NOT FOR PUBLICATION



NO. 27107




IN THE INTERMEDIATE COURT OF APPEALS

OF THE STATE OF HAWAI`I






STATE OF HAWAI`I, Plaintiff-Appellee, v.
DAVID VERDEN WILLIAMS, JR., Defendant-Appellant






APPEAL FROM THE CIRCUIT COURT OF THE FIRST CIRCUIT
(CR. NO. 03-1-2668)






SUMMARY DISPOSITION ORDER
(By: Watanabe, Acting C.J., Foley, and Nakamura, JJ.)

Defendant-Appellant David Verden Williams, Jr. (Williams) appeals from the Judgment filed on February 2, 2005, in the Circuit Court of the First Circuit (circuit court). (1) A jury found Williams guilty as charged of Terroristic Threatening in the First Degree (Terroristic Threatening I), in violation of Hawaii Revised Statutes (HRS) § 707-716(1)(d) (1993). (2) The circuit court sentenced Williams to five years' imprisonment and imposed a mandatory minimum term of 20 months based on his status as a repeat offender.

On appeal, Williams argues that: 1) the circuit court plainly erred in failing to conduct a Tachibana colloquy or a voluntariness hearing before admitting in evidence Williams's tape recorded statement to the police; and 2) there was insufficient evidence for the jury to find Williams guilty of Terroristic Threatening I.

After a careful review of the record and the briefs submitted by the parties, we hold as follows:

1.     The circuit court was not required to conduct the colloquy concerning the defendant's right to testify at trial, made compulsory by Tachibana v. State, 79 Hawai`i 226, 900 P.2d 1293 (1995), before admitting Williams's pre-trial statement in the prosecution's case in chief. The court in Tachibana stated that the "ideal time" to conduct the Tachibana colloquy was immediately before the close of the defendant's case. Id. at 237, 900 P.2d at 1304. This is precisely the time the circuit
court conducted the colloquy in Williams's case. The circuit court did not err in the timing of its Tachibana colloquy.

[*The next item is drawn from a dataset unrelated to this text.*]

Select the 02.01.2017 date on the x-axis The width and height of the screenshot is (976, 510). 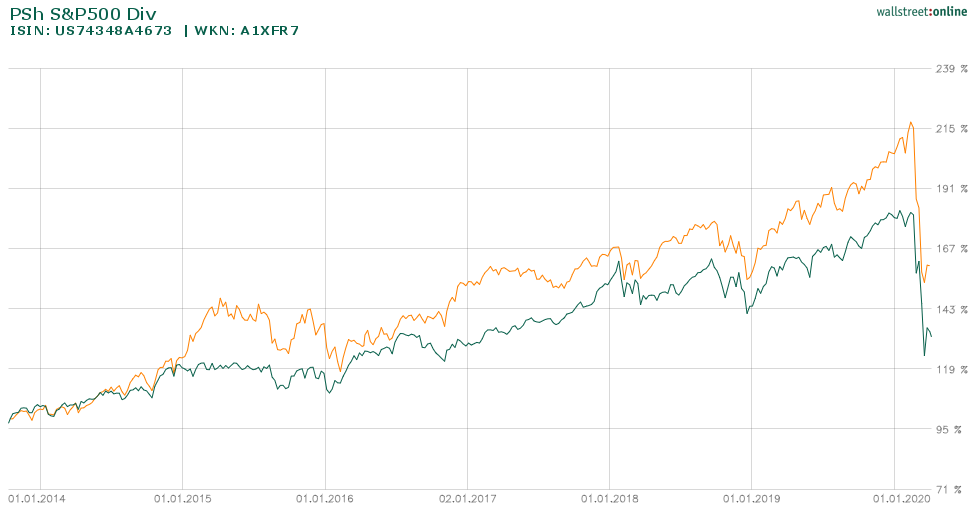[468, 497]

2.     Williams did not request a hearing to determine the voluntariness of his tape recorded statement or object when the statement was admitted in evidence. Indeed, after the recorded statement was admitted and played for the jury, Williams's counsel stated on the record that Williams did not challenge the voluntariness of the statement:

[PROSECUTOR]: Also, for the record, my understanding was there was no challenge to the voluntariness of the statement. Put that on the record as well.

THE COURT: Is that correct?

[WILLIAMS'S COUNSEL]: Yes, Your Honor.

Williams's counsel later explained that the decision to not challenge the voluntariness of the statement was a strategic one. It allowed Williams to present his defense through the statements he made during the recorded interview, in which he denied threatening anyone, without being subject to cross-examination. Under these circumstances, we conclude that Williams waived his right to challenge the voluntariness of the recorded statement, see State v. Naeole, 62 Haw. 563, 570-71, 617 P.2d 820, 826 (1980), and that the circuit court did not err, much less plainly err, in admitting Williams's statement without holding a prior voluntariness hearing.

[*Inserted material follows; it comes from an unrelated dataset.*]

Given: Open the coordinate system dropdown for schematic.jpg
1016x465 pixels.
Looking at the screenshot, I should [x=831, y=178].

3.     When viewed in the light most favorable to the prosecution, there was sufficient evidence to support Williams's conviction. The evidence showed that after arguing with the complaining witness (the CW), Williams on two occasions grabbed an eight-inch knife, extended his arm toward the CW, and waved the knife back and forth with the knife blade about five to six feet from the CW. Williams's conduct made the CW fearful that the CW could be stabbed or killed. The jury's guilty verdict was supported by substantial evidence. State v. Tamura, 63 Haw. 636, 637, 633 P.2d 1115, 1117 (1981).

IT IS HEREBY ORDERED that the the Judgment filed on February 2, 2005, in the Circuit Court of the First Circuit is affirmed.

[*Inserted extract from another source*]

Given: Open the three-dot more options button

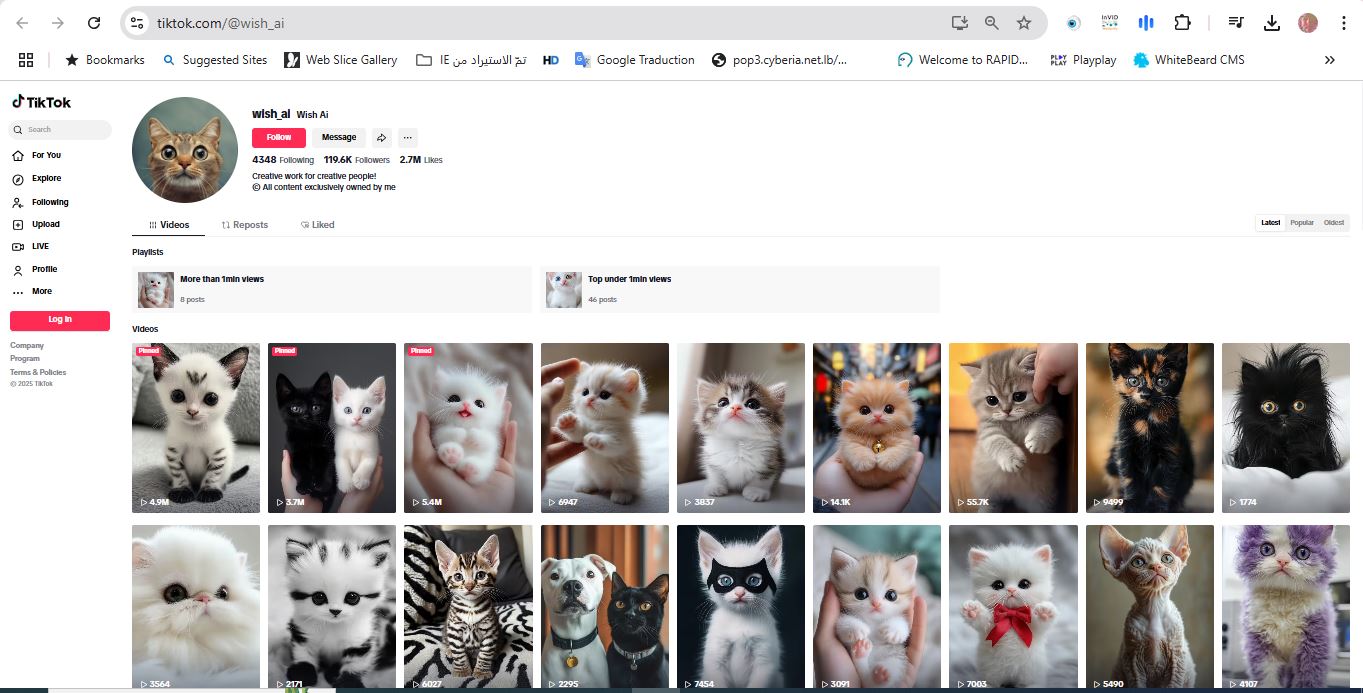Looking at the screenshot, I should coord(406,138).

DATED:  Honolulu, Hawai`i, May 31, 2006.


On the briefs:


Shawn A. Luiz,
for Defendant-Appellant.

James M. Anderson,
Deputy Prosecuting Attorney,
City and County of Honolulu,
for Plaintiff-Appellee.



1.    The Honorable Derrick H.M. Chan presided.

2.    Hawaii Revised Statutes (HRS) § 707-715 (1993) defines the offense of Terroristic Threatening, in relevant part, as follows:

Terroristic threatening, defined. A person commits the offense of terroristic threatening if the person threatens, by word or conduct, to cause bodily injury to another person or serious damage to property of another or to commit a felony:

(1)     With the intent to terrorize, or in reckless disregard of the risk of terrorizing, another person[.]

HRS § 707-716(1)(d) (1993) provides:

Terroristic threatening in the first degree. (1) A person commits the offense of terroristic threatening in the first degree if the person commits terroristic threatening:

. . . .

(d) With the use of a dangerous instrument.